Task to carry out: With nothing omitted, transcribe the entries exactly as written.

Stored items:
[Start of section]
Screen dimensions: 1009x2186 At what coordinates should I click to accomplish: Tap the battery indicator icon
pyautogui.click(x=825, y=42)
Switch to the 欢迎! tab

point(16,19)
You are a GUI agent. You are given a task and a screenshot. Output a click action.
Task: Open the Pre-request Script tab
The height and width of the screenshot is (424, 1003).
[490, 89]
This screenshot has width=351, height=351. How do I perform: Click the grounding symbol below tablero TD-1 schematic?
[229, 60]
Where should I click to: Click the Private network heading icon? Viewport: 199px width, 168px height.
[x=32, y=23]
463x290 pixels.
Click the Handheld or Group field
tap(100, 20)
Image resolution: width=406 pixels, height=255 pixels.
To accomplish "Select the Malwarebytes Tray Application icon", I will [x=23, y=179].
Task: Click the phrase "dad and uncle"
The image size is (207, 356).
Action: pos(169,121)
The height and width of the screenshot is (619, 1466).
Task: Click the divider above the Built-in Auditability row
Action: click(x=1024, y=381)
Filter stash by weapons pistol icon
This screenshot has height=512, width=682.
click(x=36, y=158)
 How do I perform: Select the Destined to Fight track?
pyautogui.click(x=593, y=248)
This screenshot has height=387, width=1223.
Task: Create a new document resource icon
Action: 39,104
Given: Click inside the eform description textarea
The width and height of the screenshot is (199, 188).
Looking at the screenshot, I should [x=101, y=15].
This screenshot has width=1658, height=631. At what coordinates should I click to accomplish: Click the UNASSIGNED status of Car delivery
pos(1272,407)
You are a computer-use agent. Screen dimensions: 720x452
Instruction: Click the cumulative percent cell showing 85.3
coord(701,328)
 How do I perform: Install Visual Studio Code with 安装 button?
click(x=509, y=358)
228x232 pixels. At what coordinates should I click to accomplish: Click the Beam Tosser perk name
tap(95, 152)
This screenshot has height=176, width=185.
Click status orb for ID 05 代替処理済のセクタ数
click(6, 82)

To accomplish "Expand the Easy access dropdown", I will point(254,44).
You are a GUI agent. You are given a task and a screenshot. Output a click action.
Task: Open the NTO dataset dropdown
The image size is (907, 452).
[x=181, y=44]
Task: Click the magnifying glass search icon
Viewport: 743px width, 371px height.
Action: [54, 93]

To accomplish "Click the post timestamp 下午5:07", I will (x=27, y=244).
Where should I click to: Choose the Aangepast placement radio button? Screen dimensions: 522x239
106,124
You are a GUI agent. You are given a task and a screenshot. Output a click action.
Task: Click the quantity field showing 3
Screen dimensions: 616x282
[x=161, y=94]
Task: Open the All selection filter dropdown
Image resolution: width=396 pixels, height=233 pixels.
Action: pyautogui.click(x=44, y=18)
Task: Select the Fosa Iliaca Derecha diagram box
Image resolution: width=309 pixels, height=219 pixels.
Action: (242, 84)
[End of section]
The completed task:
Screen dimensions: 1009x2186 At what coordinates should I click to accomplish: Tap the battery indicator icon
pyautogui.click(x=825, y=42)
Switch to the 欢迎! tab

point(16,19)
You are a GUI agent. You are given a task and a screenshot. Output a click action.
Task: Open the Pre-request Script tab
The height and width of the screenshot is (424, 1003).
[490, 89]
This screenshot has width=351, height=351. How do I perform: Click the grounding symbol below tablero TD-1 schematic?
[229, 60]
Where should I click to: Click the Private network heading icon? Viewport: 199px width, 168px height.
[x=32, y=23]
463x290 pixels.
Click the Handheld or Group field
tap(100, 20)
Image resolution: width=406 pixels, height=255 pixels.
To accomplish "Select the Malwarebytes Tray Application icon", I will [x=23, y=179].
Task: Click the phrase "dad and uncle"
The image size is (207, 356).
Action: pos(169,121)
The height and width of the screenshot is (619, 1466).
Task: Click the divider above the Built-in Auditability row
Action: click(x=1024, y=381)
Filter stash by weapons pistol icon
This screenshot has height=512, width=682.
click(x=36, y=158)
 How do I perform: Select the Destined to Fight track?
pyautogui.click(x=593, y=248)
This screenshot has height=387, width=1223.
Task: Create a new document resource icon
Action: 39,104
Given: Click inside the eform description textarea
The width and height of the screenshot is (199, 188).
Looking at the screenshot, I should [x=101, y=15].
This screenshot has width=1658, height=631. At what coordinates should I click to accomplish: Click the UNASSIGNED status of Car delivery
pos(1272,407)
You are a computer-use agent. Screen dimensions: 720x452
Instruction: Click the cumulative percent cell showing 85.3
coord(701,328)
 How do I perform: Install Visual Studio Code with 安装 button?
click(x=509, y=358)
228x232 pixels. At what coordinates should I click to accomplish: Click the Beam Tosser perk name
tap(95, 152)
This screenshot has height=176, width=185.
Click status orb for ID 05 代替処理済のセクタ数
click(6, 82)

To accomplish "Expand the Easy access dropdown", I will point(254,44).
You are a GUI agent. You are given a task and a screenshot. Output a click action.
Task: Open the NTO dataset dropdown
The image size is (907, 452).
[x=181, y=44]
Task: Click the magnifying glass search icon
Viewport: 743px width, 371px height.
Action: [54, 93]

To accomplish "Click the post timestamp 下午5:07", I will (x=27, y=244).
Where should I click to: Choose the Aangepast placement radio button? Screen dimensions: 522x239
106,124
You are a GUI agent. You are given a task and a screenshot. Output a click action.
Task: Click the quantity field showing 3
Screen dimensions: 616x282
[x=161, y=94]
Task: Open the All selection filter dropdown
Image resolution: width=396 pixels, height=233 pixels.
Action: pyautogui.click(x=44, y=18)
Task: Select the Fosa Iliaca Derecha diagram box
Image resolution: width=309 pixels, height=219 pixels.
Action: (242, 84)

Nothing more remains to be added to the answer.